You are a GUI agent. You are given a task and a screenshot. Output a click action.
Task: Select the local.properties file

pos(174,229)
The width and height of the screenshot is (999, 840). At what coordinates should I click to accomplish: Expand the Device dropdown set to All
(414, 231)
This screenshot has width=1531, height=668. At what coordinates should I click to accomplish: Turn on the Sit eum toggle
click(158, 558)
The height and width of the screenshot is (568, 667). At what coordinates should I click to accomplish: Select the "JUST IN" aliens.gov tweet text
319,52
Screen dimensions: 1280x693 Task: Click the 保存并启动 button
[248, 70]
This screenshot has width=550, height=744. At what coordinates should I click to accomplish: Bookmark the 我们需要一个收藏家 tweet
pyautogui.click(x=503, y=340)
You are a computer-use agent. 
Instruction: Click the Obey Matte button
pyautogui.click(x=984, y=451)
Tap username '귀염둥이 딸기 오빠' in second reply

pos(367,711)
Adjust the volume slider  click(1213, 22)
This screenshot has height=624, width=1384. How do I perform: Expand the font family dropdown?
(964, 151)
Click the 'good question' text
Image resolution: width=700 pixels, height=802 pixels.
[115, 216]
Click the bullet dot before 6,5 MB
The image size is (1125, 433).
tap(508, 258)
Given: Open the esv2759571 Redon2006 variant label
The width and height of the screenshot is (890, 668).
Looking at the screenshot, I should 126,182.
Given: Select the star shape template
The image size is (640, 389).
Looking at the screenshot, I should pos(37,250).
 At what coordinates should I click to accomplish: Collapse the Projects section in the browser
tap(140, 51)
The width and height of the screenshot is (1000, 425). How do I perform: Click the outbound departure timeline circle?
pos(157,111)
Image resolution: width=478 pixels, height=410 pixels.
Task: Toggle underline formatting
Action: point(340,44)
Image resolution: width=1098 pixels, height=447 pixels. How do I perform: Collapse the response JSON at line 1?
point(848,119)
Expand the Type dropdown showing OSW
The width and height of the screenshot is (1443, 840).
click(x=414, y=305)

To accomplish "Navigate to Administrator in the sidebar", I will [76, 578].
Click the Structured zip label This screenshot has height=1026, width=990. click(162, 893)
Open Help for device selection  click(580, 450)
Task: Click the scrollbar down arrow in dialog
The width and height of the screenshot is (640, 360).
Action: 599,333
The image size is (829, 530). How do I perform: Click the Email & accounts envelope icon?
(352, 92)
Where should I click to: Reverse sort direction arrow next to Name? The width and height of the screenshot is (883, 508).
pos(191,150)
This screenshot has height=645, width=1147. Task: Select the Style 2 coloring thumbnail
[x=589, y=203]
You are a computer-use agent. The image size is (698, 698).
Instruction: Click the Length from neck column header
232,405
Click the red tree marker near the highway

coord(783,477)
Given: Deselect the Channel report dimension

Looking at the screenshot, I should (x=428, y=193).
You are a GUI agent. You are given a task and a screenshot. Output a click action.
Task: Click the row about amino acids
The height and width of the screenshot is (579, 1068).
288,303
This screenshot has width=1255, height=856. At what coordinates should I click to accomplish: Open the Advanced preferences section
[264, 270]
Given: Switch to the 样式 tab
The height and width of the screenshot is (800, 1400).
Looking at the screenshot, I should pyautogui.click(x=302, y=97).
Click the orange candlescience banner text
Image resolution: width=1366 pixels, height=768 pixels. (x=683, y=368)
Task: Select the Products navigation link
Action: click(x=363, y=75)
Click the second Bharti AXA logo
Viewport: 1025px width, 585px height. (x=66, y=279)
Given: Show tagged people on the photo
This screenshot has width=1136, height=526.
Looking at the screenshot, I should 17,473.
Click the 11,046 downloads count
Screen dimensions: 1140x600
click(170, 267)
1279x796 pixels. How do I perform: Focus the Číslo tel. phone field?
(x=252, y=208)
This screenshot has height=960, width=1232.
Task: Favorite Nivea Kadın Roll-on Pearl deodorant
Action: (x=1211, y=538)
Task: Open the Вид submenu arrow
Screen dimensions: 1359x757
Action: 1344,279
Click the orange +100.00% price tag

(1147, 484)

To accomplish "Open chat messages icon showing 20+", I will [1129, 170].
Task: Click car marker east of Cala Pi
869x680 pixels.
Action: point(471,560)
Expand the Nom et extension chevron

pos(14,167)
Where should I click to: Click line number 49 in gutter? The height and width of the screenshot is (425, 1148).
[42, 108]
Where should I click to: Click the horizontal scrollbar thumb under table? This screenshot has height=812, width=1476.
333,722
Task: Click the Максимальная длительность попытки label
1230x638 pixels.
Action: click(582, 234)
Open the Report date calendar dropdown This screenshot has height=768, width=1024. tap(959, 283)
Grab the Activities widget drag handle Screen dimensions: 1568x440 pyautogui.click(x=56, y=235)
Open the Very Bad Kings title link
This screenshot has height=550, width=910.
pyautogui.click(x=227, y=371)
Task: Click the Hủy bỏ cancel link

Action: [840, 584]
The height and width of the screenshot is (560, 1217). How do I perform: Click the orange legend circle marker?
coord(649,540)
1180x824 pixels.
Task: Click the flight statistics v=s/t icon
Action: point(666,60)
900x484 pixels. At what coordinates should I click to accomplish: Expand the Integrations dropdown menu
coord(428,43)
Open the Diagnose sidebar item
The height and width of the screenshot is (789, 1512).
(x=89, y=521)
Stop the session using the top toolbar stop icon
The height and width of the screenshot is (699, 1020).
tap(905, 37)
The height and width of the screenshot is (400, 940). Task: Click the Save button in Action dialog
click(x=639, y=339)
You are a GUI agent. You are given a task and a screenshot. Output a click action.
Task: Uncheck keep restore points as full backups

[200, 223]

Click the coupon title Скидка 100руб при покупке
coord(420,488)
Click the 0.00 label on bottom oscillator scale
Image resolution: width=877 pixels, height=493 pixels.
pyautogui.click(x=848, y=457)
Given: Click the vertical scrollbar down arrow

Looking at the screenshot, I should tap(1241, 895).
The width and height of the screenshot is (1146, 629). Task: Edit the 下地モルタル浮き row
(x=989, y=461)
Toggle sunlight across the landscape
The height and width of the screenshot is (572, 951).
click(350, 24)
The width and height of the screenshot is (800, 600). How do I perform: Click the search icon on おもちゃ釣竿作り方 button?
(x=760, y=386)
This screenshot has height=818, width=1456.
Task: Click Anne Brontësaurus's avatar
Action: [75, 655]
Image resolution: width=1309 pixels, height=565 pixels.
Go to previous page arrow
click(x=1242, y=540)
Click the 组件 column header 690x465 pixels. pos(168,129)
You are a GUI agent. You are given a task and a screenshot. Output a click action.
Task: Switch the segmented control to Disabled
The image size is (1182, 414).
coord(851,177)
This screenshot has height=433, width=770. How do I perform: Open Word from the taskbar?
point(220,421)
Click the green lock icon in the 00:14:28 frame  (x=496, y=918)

++++

- [DIRECTIONS]:
The entries above must be output exactly, with every line preserved.

- [FINISHED EXERCISE]:
You are a GUI agent. You are given a task and a screenshot. Output a click action.
Task: Select the local.properties file

pos(174,229)
The width and height of the screenshot is (999, 840). At what coordinates should I click to accomplish: Expand the Device dropdown set to All
(414, 231)
This screenshot has width=1531, height=668. At what coordinates should I click to accomplish: Turn on the Sit eum toggle
click(158, 558)
The height and width of the screenshot is (568, 667). At what coordinates should I click to accomplish: Select the "JUST IN" aliens.gov tweet text
319,52
Screen dimensions: 1280x693 Task: Click the 保存并启动 button
[248, 70]
This screenshot has width=550, height=744. At what coordinates should I click to accomplish: Bookmark the 我们需要一个收藏家 tweet
pyautogui.click(x=503, y=340)
You are a computer-use agent. 
Instruction: Click the Obey Matte button
pyautogui.click(x=984, y=451)
Tap username '귀염둥이 딸기 오빠' in second reply

pos(367,711)
Adjust the volume slider  click(1213, 22)
This screenshot has height=624, width=1384. How do I perform: Expand the font family dropdown?
(964, 151)
Click the 'good question' text
Image resolution: width=700 pixels, height=802 pixels.
[115, 216]
Click the bullet dot before 6,5 MB
The image size is (1125, 433).
tap(508, 258)
Given: Open the esv2759571 Redon2006 variant label
The width and height of the screenshot is (890, 668).
Looking at the screenshot, I should 126,182.
Given: Select the star shape template
The image size is (640, 389).
Looking at the screenshot, I should pos(37,250).
 At what coordinates should I click to accomplish: Collapse the Projects section in the browser
tap(140, 51)
The width and height of the screenshot is (1000, 425). How do I perform: Click the outbound departure timeline circle?
pos(157,111)
Image resolution: width=478 pixels, height=410 pixels.
Task: Toggle underline formatting
Action: point(340,44)
Image resolution: width=1098 pixels, height=447 pixels. How do I perform: Collapse the response JSON at line 1?
point(848,119)
Expand the Type dropdown showing OSW
The width and height of the screenshot is (1443, 840).
click(x=414, y=305)

To accomplish "Navigate to Administrator in the sidebar", I will [76, 578].
Click the Structured zip label This screenshot has height=1026, width=990. click(162, 893)
Open Help for device selection  click(580, 450)
Task: Click the scrollbar down arrow in dialog
The width and height of the screenshot is (640, 360).
Action: 599,333
The image size is (829, 530). How do I perform: Click the Email & accounts envelope icon?
(352, 92)
Where should I click to: Reverse sort direction arrow next to Name? The width and height of the screenshot is (883, 508).
pos(191,150)
This screenshot has height=645, width=1147. Task: Select the Style 2 coloring thumbnail
[x=589, y=203]
You are a computer-use agent. The image size is (698, 698).
Instruction: Click the Length from neck column header
232,405
Click the red tree marker near the highway

coord(783,477)
Given: Deselect the Channel report dimension

Looking at the screenshot, I should (x=428, y=193).
You are a GUI agent. You are given a task and a screenshot. Output a click action.
Task: Click the row about amino acids
The height and width of the screenshot is (579, 1068).
288,303
This screenshot has width=1255, height=856. At what coordinates should I click to accomplish: Open the Advanced preferences section
[264, 270]
Given: Switch to the 样式 tab
The height and width of the screenshot is (800, 1400).
Looking at the screenshot, I should pyautogui.click(x=302, y=97).
Click the orange candlescience banner text
Image resolution: width=1366 pixels, height=768 pixels. (x=683, y=368)
Task: Select the Products navigation link
Action: click(x=363, y=75)
Click the second Bharti AXA logo
Viewport: 1025px width, 585px height. (x=66, y=279)
Given: Show tagged people on the photo
This screenshot has width=1136, height=526.
Looking at the screenshot, I should 17,473.
Click the 11,046 downloads count
Screen dimensions: 1140x600
click(170, 267)
1279x796 pixels. How do I perform: Focus the Číslo tel. phone field?
(x=252, y=208)
This screenshot has height=960, width=1232.
Task: Favorite Nivea Kadın Roll-on Pearl deodorant
Action: (x=1211, y=538)
Task: Open the Вид submenu arrow
Screen dimensions: 1359x757
Action: 1344,279
Click the orange +100.00% price tag

(1147, 484)

To accomplish "Open chat messages icon showing 20+", I will [1129, 170].
Task: Click car marker east of Cala Pi
869x680 pixels.
Action: point(471,560)
Expand the Nom et extension chevron

pos(14,167)
Where should I click to: Click line number 49 in gutter? The height and width of the screenshot is (425, 1148).
[42, 108]
Where should I click to: Click the horizontal scrollbar thumb under table? This screenshot has height=812, width=1476.
333,722
Task: Click the Максимальная длительность попытки label
1230x638 pixels.
Action: click(582, 234)
Open the Report date calendar dropdown This screenshot has height=768, width=1024. tap(959, 283)
Grab the Activities widget drag handle Screen dimensions: 1568x440 pyautogui.click(x=56, y=235)
Open the Very Bad Kings title link
This screenshot has height=550, width=910.
pyautogui.click(x=227, y=371)
Task: Click the Hủy bỏ cancel link

Action: [840, 584]
The height and width of the screenshot is (560, 1217). How do I perform: Click the orange legend circle marker?
coord(649,540)
1180x824 pixels.
Task: Click the flight statistics v=s/t icon
Action: point(666,60)
900x484 pixels. At what coordinates should I click to accomplish: Expand the Integrations dropdown menu
coord(428,43)
Open the Diagnose sidebar item
The height and width of the screenshot is (789, 1512).
(x=89, y=521)
Stop the session using the top toolbar stop icon
The height and width of the screenshot is (699, 1020).
tap(905, 37)
The height and width of the screenshot is (400, 940). Task: Click the Save button in Action dialog
click(x=639, y=339)
You are a GUI agent. You are given a task and a screenshot. Output a click action.
Task: Uncheck keep restore points as full backups

[200, 223]

Click the coupon title Скидка 100руб при покупке
coord(420,488)
Click the 0.00 label on bottom oscillator scale
Image resolution: width=877 pixels, height=493 pixels.
pyautogui.click(x=848, y=457)
Given: Click the vertical scrollbar down arrow

Looking at the screenshot, I should tap(1241, 895).
The width and height of the screenshot is (1146, 629). Task: Edit the 下地モルタル浮き row
(x=989, y=461)
Toggle sunlight across the landscape
The height and width of the screenshot is (572, 951).
click(350, 24)
The width and height of the screenshot is (800, 600). How do I perform: Click the search icon on おもちゃ釣竿作り方 button?
(x=760, y=386)
This screenshot has height=818, width=1456.
Task: Click Anne Brontësaurus's avatar
Action: [75, 655]
Image resolution: width=1309 pixels, height=565 pixels.
Go to previous page arrow
click(x=1242, y=540)
Click the 组件 column header 690x465 pixels. pos(168,129)
You are a GUI agent. You are given a task and a screenshot. Output a click action.
Task: Switch the segmented control to Disabled
The image size is (1182, 414).
coord(851,177)
This screenshot has height=433, width=770. How do I perform: Open Word from the taskbar?
point(220,421)
Click the green lock icon in the 00:14:28 frame  (x=496, y=918)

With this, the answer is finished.